OK, relationships is a good theme for the year. But I have some problems relating to kids. I try to talk to them but they're usually in a hurry to get somewhere, or they avoid me because they think I am going to scold them or make them do something. Also, many of our kids are shy and not self-confident and they look down when I look at them or talk to them, so the contact becomes embarrassing. Or they have very little to say and our "conversation" consists of me asking questions and getting one-word answers.

  1. You have observed and described your own behavior and circumstances well. It is good that you are able to reflect on your own practice and on the difficulties you experience.
  2. Yes, youngsters would prefer to get off somewhere than to stop and talk. And, as you say, often they don't talk well and probably have difficult stuff to talk about or not talk about. But between you and your staff colleagues, try to plan to BE THE PLACE the kids want to get to. You've got no program if the adults and kids are avoiding each other all the time. And it seems that the young people in your program are needing more interaction and time together with caring adults. If the adults are going to be in any way effective, there must be something happening activities, groups, games, rites and rituals, tasks, meetings, classes, walks, meals whatever that you plan in your program together with the children.

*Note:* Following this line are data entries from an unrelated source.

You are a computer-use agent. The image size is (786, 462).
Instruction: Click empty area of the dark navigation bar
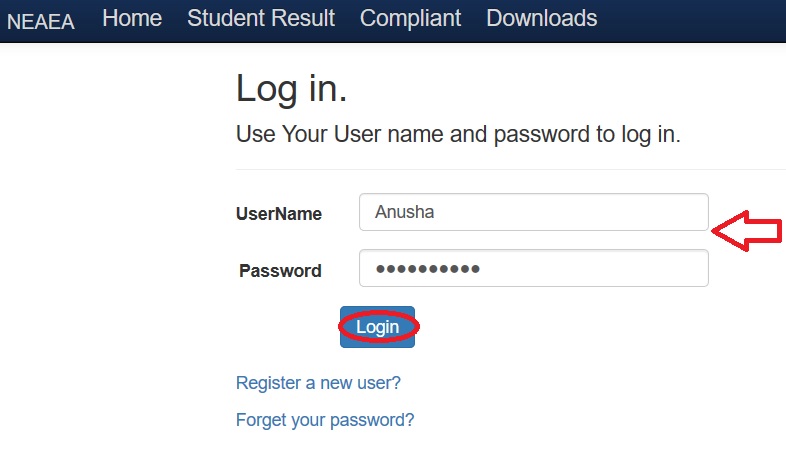700,20
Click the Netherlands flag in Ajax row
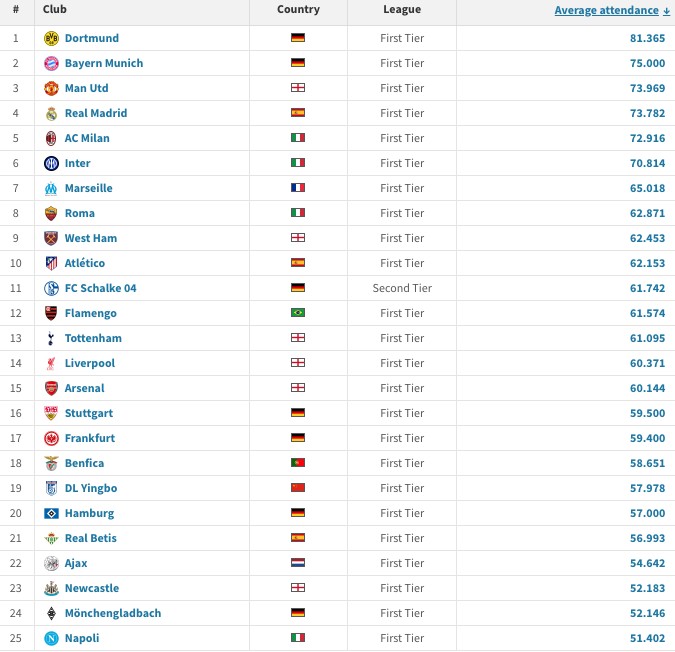675x652 pixels. tap(298, 563)

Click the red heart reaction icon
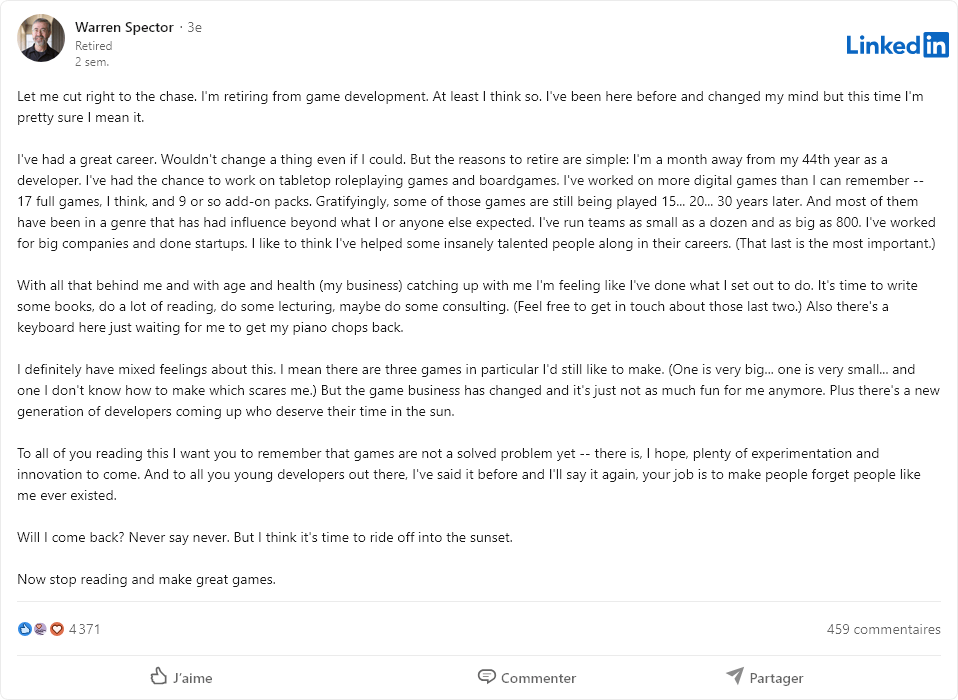[x=57, y=629]
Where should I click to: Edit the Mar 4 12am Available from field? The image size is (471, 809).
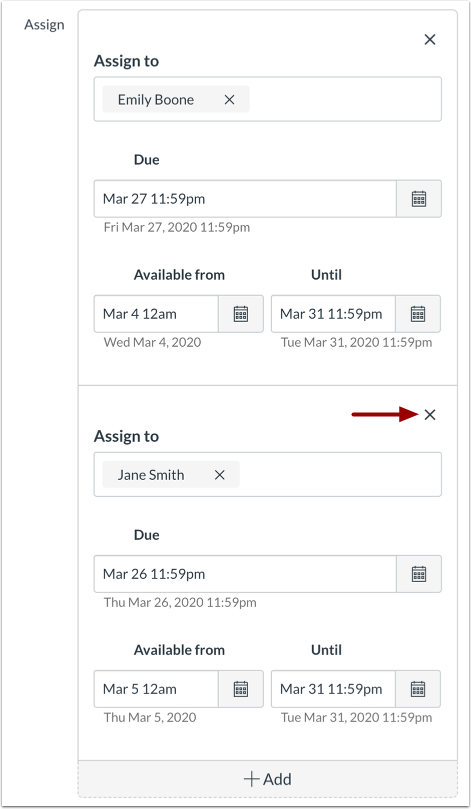coord(156,314)

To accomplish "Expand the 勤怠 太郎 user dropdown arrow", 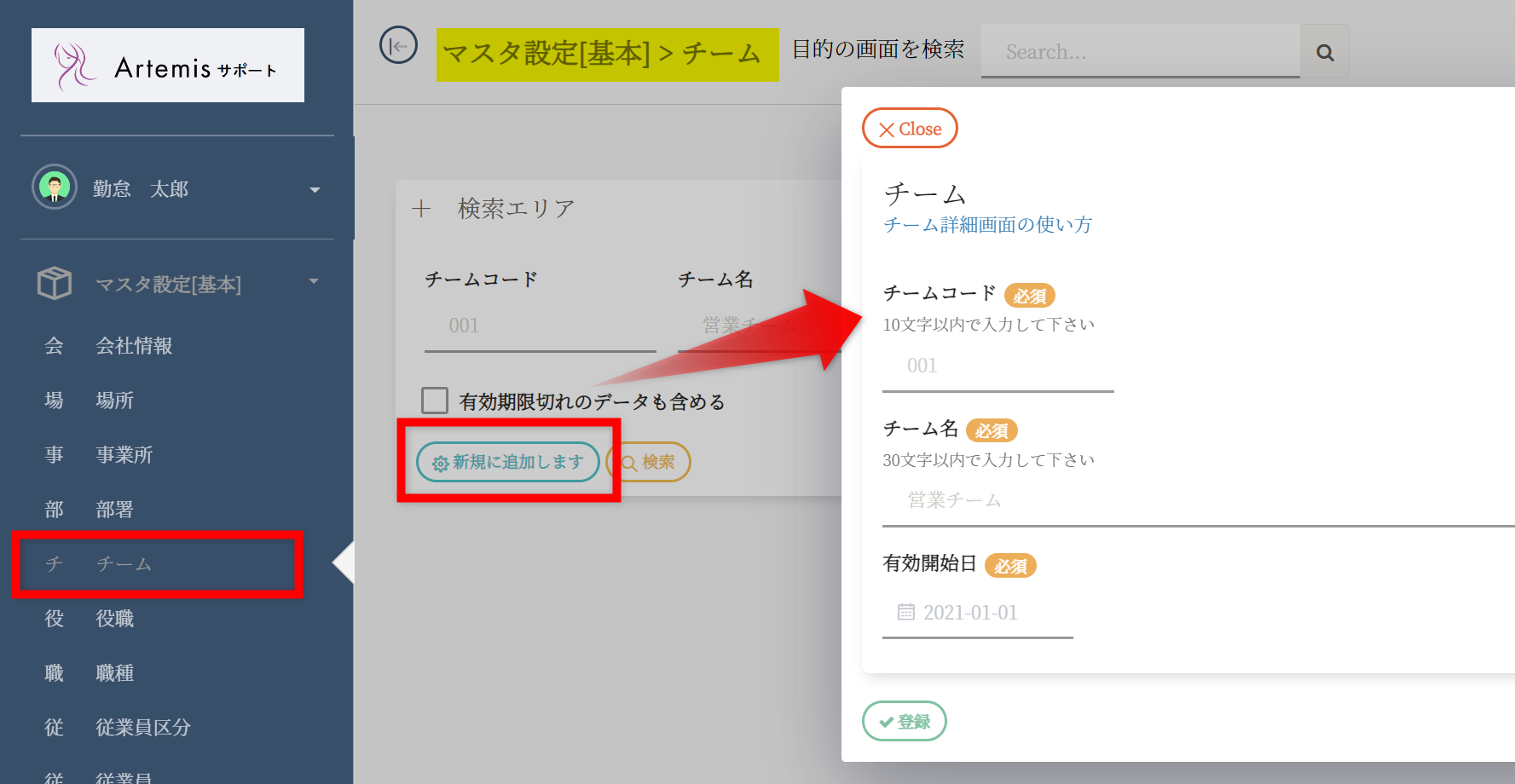I will [x=315, y=189].
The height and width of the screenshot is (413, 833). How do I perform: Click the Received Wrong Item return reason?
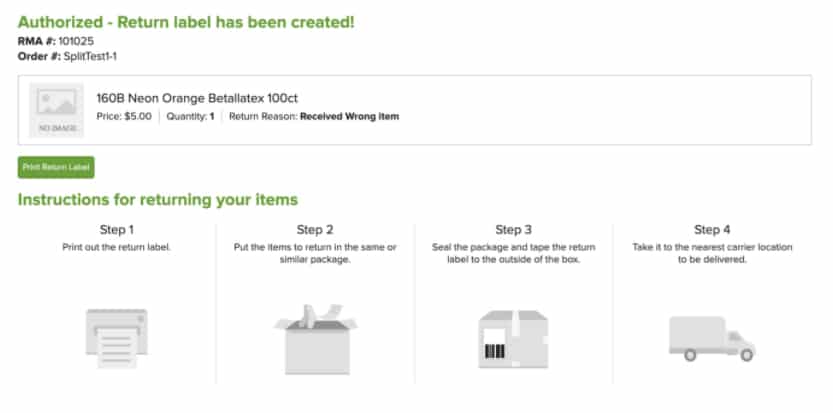click(350, 116)
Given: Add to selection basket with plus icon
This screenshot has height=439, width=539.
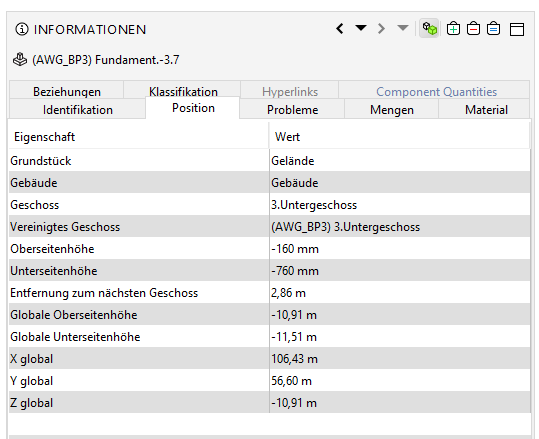Looking at the screenshot, I should pyautogui.click(x=453, y=29).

    When you do these things together with them play, learn, build, celebrate, clean, eat you will naturally find yourselves talking and sharing ... relating.
  3. Why do you feel that the kids expect you to scold them or make them do something? Are you only showing them these aspects of your role? Does your program limit you to these levels of contact? As Child and Youth Care workers, our ability to relate to young people is often affected by the roles we play or the roles we are given. We can find ourselves in roles such as teacher-pupil, professional-client, adult-child, custodian-detainee but at the heart of our work always is the necessity for us to build person-to-person relationships.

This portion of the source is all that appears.